Your objective ::
Copying each record below exactly is the whole task.

Entries provided ::
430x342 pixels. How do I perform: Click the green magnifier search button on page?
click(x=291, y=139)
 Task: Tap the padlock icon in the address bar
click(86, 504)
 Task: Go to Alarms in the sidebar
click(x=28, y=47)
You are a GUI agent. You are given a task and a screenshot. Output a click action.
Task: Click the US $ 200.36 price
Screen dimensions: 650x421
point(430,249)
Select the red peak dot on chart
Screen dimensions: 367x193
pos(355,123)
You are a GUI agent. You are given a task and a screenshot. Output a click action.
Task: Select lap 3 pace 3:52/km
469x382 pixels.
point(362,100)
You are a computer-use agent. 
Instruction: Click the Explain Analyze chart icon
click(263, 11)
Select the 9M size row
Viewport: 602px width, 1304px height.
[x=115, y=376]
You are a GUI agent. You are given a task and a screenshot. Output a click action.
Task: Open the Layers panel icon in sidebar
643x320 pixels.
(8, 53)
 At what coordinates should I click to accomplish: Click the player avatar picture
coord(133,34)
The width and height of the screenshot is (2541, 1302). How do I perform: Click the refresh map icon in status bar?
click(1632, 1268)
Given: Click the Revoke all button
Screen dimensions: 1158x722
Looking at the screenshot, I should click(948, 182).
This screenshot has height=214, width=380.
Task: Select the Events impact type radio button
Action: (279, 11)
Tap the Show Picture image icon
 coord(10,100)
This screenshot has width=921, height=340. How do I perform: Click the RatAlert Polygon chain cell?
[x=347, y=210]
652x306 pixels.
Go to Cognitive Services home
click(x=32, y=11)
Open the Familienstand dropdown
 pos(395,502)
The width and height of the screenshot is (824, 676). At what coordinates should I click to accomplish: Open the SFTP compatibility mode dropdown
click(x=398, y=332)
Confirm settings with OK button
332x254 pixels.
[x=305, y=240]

Exercise response ::
430x342 pixels. How do I perform: Click the green magnifier search button on page?
click(x=291, y=139)
 Task: Tap the padlock icon in the address bar
click(86, 504)
 Task: Go to Alarms in the sidebar
click(x=28, y=47)
You are a GUI agent. You are given a task and a screenshot. Output a click action.
Task: Click the US $ 200.36 price
Screen dimensions: 650x421
point(430,249)
Select the red peak dot on chart
Screen dimensions: 367x193
pos(355,123)
You are a GUI agent. You are given a task and a screenshot. Output a click action.
Task: Select lap 3 pace 3:52/km
469x382 pixels.
point(362,100)
You are a computer-use agent. 
Instruction: Click the Explain Analyze chart icon
click(263, 11)
Select the 9M size row
Viewport: 602px width, 1304px height.
[x=115, y=376]
You are a GUI agent. You are given a task and a screenshot. Output a click action.
Task: Open the Layers panel icon in sidebar
643x320 pixels.
(8, 53)
 At what coordinates should I click to accomplish: Click the player avatar picture
coord(133,34)
The width and height of the screenshot is (2541, 1302). How do I perform: Click the refresh map icon in status bar?
click(1632, 1268)
Given: Click the Revoke all button
Screen dimensions: 1158x722
Looking at the screenshot, I should click(948, 182).
This screenshot has height=214, width=380.
Task: Select the Events impact type radio button
Action: (279, 11)
Tap the Show Picture image icon
 coord(10,100)
This screenshot has width=921, height=340. How do I perform: Click the RatAlert Polygon chain cell?
[x=347, y=210]
652x306 pixels.
Go to Cognitive Services home
click(x=32, y=11)
Open the Familienstand dropdown
 pos(395,502)
The width and height of the screenshot is (824, 676). At what coordinates should I click to accomplish: Open the SFTP compatibility mode dropdown
click(x=398, y=332)
Confirm settings with OK button
332x254 pixels.
[x=305, y=240]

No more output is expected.